===== Exercise material

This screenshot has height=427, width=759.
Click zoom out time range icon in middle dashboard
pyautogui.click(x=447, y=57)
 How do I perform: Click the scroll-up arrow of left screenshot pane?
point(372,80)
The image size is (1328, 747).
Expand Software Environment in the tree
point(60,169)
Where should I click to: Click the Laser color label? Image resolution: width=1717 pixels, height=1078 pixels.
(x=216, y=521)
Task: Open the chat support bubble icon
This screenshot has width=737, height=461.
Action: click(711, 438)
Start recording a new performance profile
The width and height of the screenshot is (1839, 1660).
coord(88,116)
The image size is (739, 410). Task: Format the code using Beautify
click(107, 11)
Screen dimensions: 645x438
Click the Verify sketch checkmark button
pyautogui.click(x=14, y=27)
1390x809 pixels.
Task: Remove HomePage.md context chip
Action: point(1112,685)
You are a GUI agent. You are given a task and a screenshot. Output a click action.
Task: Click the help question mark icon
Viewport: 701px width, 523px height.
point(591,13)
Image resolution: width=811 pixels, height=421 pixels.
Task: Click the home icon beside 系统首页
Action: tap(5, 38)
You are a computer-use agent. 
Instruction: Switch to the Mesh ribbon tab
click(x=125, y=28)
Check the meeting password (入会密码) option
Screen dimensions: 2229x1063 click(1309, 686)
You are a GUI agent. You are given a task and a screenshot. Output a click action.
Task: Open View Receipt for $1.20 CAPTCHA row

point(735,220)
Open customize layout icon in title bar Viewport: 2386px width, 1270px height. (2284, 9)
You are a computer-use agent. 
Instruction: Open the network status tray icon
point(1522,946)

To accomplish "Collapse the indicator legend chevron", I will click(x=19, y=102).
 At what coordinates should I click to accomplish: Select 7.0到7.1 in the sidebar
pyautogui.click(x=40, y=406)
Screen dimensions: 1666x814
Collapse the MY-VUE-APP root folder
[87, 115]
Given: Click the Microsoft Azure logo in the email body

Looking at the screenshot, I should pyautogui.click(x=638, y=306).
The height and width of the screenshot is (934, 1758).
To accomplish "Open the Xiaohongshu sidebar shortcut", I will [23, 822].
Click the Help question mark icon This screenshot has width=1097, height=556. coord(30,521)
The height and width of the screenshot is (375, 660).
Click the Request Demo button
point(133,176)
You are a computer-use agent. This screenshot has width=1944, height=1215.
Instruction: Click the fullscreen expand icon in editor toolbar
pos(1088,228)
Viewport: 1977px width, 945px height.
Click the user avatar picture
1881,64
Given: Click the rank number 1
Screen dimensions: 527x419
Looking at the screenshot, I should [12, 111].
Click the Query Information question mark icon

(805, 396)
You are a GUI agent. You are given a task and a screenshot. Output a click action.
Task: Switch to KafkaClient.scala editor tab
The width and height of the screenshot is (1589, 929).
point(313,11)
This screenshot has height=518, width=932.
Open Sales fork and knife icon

==========

Your goal. Your reply must be a faithful copy of each entry above.

Task solution.
This screenshot has height=427, width=759.
Click zoom out time range icon in middle dashboard
pyautogui.click(x=447, y=57)
 How do I perform: Click the scroll-up arrow of left screenshot pane?
point(372,80)
The image size is (1328, 747).
Expand Software Environment in the tree
point(60,169)
Where should I click to: Click the Laser color label? Image resolution: width=1717 pixels, height=1078 pixels.
(x=216, y=521)
Task: Open the chat support bubble icon
This screenshot has width=737, height=461.
Action: click(711, 438)
Start recording a new performance profile
The width and height of the screenshot is (1839, 1660).
coord(88,116)
The image size is (739, 410). Task: Format the code using Beautify
click(107, 11)
Screen dimensions: 645x438
Click the Verify sketch checkmark button
pyautogui.click(x=14, y=27)
1390x809 pixels.
Task: Remove HomePage.md context chip
Action: point(1112,685)
You are a GUI agent. You are given a task and a screenshot. Output a click action.
Task: Click the help question mark icon
Viewport: 701px width, 523px height.
point(591,13)
Image resolution: width=811 pixels, height=421 pixels.
Task: Click the home icon beside 系统首页
Action: tap(5, 38)
You are a computer-use agent. 
Instruction: Switch to the Mesh ribbon tab
click(x=125, y=28)
Check the meeting password (入会密码) option
Screen dimensions: 2229x1063 click(1309, 686)
You are a GUI agent. You are given a task and a screenshot. Output a click action.
Task: Open View Receipt for $1.20 CAPTCHA row

point(735,220)
Open customize layout icon in title bar Viewport: 2386px width, 1270px height. (2284, 9)
You are a computer-use agent. 
Instruction: Open the network status tray icon
point(1522,946)

To accomplish "Collapse the indicator legend chevron", I will click(x=19, y=102).
 At what coordinates should I click to accomplish: Select 7.0到7.1 in the sidebar
pyautogui.click(x=40, y=406)
Screen dimensions: 1666x814
Collapse the MY-VUE-APP root folder
[87, 115]
Given: Click the Microsoft Azure logo in the email body

Looking at the screenshot, I should pyautogui.click(x=638, y=306).
The height and width of the screenshot is (934, 1758).
To accomplish "Open the Xiaohongshu sidebar shortcut", I will [23, 822].
Click the Help question mark icon This screenshot has width=1097, height=556. coord(30,521)
The height and width of the screenshot is (375, 660).
Click the Request Demo button
point(133,176)
You are a computer-use agent. This screenshot has width=1944, height=1215.
Instruction: Click the fullscreen expand icon in editor toolbar
pos(1088,228)
Viewport: 1977px width, 945px height.
Click the user avatar picture
1881,64
Given: Click the rank number 1
Screen dimensions: 527x419
Looking at the screenshot, I should [12, 111].
Click the Query Information question mark icon

(805, 396)
You are a GUI agent. You are given a task and a screenshot. Output a click action.
Task: Switch to KafkaClient.scala editor tab
The width and height of the screenshot is (1589, 929).
point(313,11)
This screenshot has height=518, width=932.
Open Sales fork and knife icon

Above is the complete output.